UT to partner with Japanese energy group for new energy sources for supercomputers

Matthew Adams

UT will partner with the New Energy and Industrial Technology Development Organization, a Japanese government agency, to introduce alternative energy sources for advanced computers in UT’s data center.

The plan is scheduled to place from August 2015 to March 2017 with an approximated $14 million budget, said Yasunori Yonezu, deputy director of NEDO. The organization is Japan’s largest public research and development group.  

University President Gregory Fenves said the partnership will help expand the data center on campus.

“Locating this facility at the university will provide the opportunity for research that will help shape the evolution of an important industry,” Fenves said. “Students will be exposed to new emerging trends in the fields of environmental and smart data management.”

Yonezu said the project will use high-voltage direct current, or HVDC, an efficient power structure for data centers, which will solve problems with high power consumption and carbon dioxide emissions.   

“[The] usage of power consumption and CO2 emissions in our data centers is increasing rapidly year by year,” Yonezu said. “This project will prove 15 percent of energy conservation effect by HVDC power supply technology and introduce this result from Austin.”  
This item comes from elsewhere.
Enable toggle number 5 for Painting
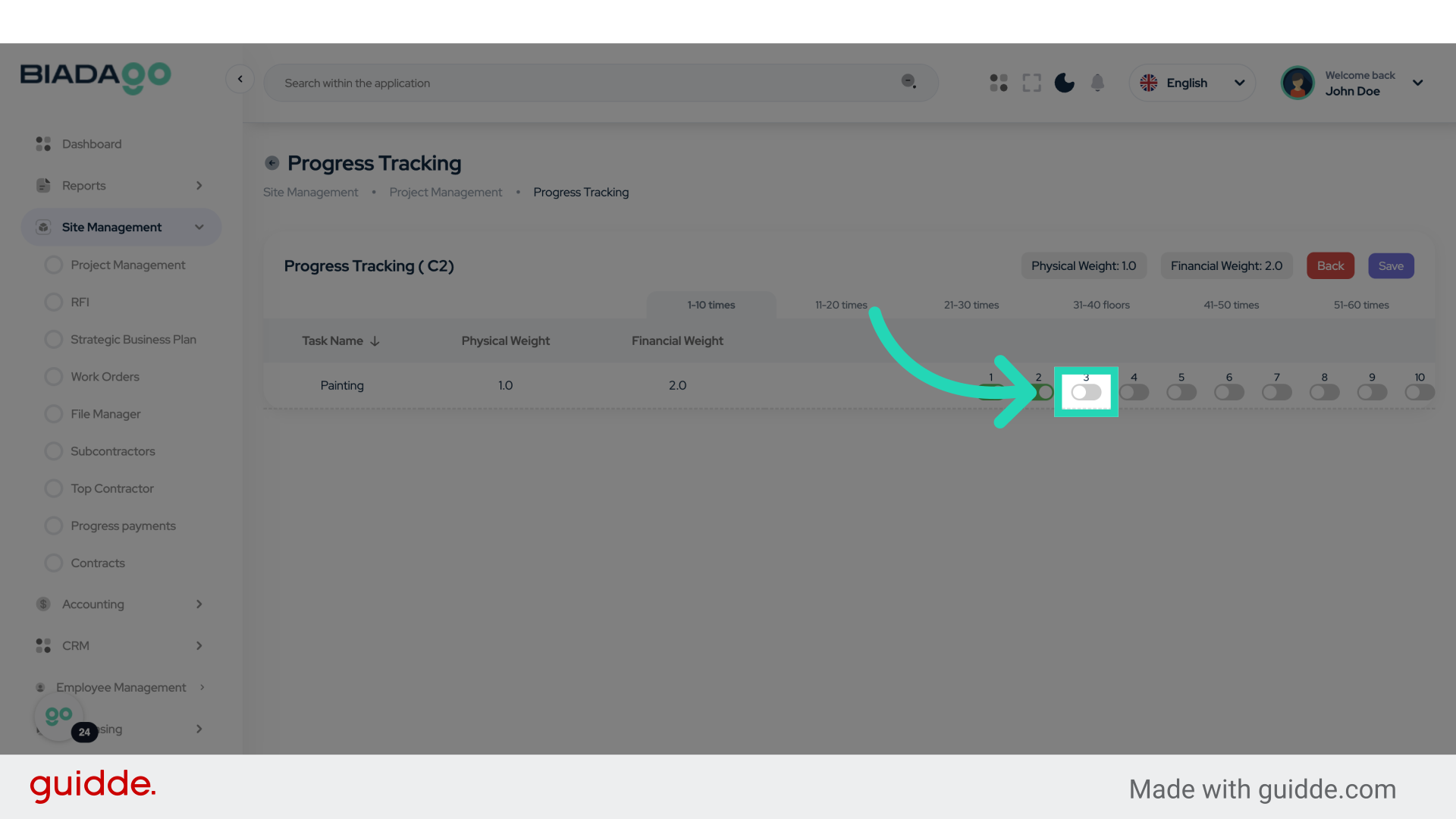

Daniel Stanzione, executive director for the Texas Advanced Computing Center, said the partnership will help expand research and discover ways to reduce power usage.

“Here in the U.S. today, somewhere around 90 million megawatt hours per year are used in large-scale data centers and grows about 20 percent each year,” Stanzione said. “This is about two percent of the domestic power in the United States and it is a little higher in Japan — so it’s a growing problem around the world.”

In addition to adding the HVDC power system, the project consists of $4 million worth of new computing capabilities and a new solar farm, according to a press release. The project’s use of direct current power to supply the computer equipment and data center will avoid costly conversions of power for the solar panels, the backup battery system and computing equipment racks, the release said.

Stanzione said changing to HVDC will not change the way computers perform but will save energy.

“The great part about the high-voltage DC approach is we are going to save this energy without compromising anything about how we operate or perform on the computers,” Stanzione said. “We are not changing the technology to give us a lower performing computer. We are just saving the energy we would otherwise waste.”